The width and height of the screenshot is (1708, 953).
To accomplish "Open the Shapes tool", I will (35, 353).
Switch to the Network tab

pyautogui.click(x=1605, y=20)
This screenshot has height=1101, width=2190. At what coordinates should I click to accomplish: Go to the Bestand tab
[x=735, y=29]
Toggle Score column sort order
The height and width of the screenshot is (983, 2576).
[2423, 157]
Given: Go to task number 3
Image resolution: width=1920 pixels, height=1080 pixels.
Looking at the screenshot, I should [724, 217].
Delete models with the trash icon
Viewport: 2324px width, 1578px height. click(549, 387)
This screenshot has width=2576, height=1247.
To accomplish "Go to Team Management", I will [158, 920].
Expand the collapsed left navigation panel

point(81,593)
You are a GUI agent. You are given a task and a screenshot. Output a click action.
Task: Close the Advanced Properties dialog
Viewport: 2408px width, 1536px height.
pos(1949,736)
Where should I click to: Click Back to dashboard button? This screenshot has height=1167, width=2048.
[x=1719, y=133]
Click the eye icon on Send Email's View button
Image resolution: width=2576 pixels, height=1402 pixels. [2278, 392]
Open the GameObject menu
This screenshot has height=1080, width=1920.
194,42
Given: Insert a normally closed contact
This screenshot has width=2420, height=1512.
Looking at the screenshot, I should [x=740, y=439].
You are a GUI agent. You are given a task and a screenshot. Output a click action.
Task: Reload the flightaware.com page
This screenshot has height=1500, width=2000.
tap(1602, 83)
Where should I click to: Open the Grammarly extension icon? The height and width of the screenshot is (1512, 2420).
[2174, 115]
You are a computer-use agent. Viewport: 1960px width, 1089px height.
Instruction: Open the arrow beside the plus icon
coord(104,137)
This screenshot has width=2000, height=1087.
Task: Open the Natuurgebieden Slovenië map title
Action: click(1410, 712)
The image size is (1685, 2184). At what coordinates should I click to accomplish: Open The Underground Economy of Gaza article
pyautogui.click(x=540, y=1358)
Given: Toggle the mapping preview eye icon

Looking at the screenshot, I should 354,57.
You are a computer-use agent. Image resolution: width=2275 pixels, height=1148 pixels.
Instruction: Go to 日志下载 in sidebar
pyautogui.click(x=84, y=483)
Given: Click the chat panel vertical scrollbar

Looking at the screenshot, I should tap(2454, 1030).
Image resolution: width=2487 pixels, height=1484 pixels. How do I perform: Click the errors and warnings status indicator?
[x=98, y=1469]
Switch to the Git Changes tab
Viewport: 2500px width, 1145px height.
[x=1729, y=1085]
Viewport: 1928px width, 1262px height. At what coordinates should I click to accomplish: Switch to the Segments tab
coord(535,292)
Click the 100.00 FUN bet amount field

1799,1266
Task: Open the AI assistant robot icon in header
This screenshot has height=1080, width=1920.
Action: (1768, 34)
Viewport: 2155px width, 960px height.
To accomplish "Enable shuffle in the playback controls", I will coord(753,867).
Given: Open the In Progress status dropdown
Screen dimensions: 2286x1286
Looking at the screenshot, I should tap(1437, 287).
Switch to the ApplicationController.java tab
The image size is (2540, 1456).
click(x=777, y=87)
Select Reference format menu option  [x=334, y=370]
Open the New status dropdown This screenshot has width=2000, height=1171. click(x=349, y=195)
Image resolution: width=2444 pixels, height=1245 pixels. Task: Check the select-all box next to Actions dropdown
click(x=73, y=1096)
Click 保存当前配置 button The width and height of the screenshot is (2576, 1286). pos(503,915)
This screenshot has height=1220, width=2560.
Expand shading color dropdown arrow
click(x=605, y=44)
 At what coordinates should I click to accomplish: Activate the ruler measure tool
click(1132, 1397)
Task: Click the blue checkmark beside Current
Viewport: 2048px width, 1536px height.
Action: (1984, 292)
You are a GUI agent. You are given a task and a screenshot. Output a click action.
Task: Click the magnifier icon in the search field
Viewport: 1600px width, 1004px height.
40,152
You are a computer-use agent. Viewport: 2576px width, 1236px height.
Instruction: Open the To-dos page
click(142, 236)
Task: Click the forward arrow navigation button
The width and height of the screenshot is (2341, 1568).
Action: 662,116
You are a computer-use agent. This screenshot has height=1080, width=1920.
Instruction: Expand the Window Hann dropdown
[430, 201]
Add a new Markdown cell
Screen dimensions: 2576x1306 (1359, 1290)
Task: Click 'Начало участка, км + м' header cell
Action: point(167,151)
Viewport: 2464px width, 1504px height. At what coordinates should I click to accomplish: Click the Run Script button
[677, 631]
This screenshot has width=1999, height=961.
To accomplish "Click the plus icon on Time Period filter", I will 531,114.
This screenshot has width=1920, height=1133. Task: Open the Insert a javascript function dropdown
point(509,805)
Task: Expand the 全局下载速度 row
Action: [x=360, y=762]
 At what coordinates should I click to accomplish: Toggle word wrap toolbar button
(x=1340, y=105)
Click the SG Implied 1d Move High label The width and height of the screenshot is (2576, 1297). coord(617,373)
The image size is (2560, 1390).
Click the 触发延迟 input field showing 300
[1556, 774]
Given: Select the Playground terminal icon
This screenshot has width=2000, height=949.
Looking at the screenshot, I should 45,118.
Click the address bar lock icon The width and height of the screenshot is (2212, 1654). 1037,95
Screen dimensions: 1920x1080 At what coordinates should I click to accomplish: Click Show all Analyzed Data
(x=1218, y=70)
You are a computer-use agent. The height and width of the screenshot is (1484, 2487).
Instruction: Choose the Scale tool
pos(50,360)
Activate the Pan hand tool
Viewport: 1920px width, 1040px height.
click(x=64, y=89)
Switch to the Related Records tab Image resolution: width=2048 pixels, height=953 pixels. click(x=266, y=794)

▬▬▬▬▬▬▬▬▬▬

## Work to be completed
Please count the lines of the entries above that include "computer" and give only the total.

## Written answer
5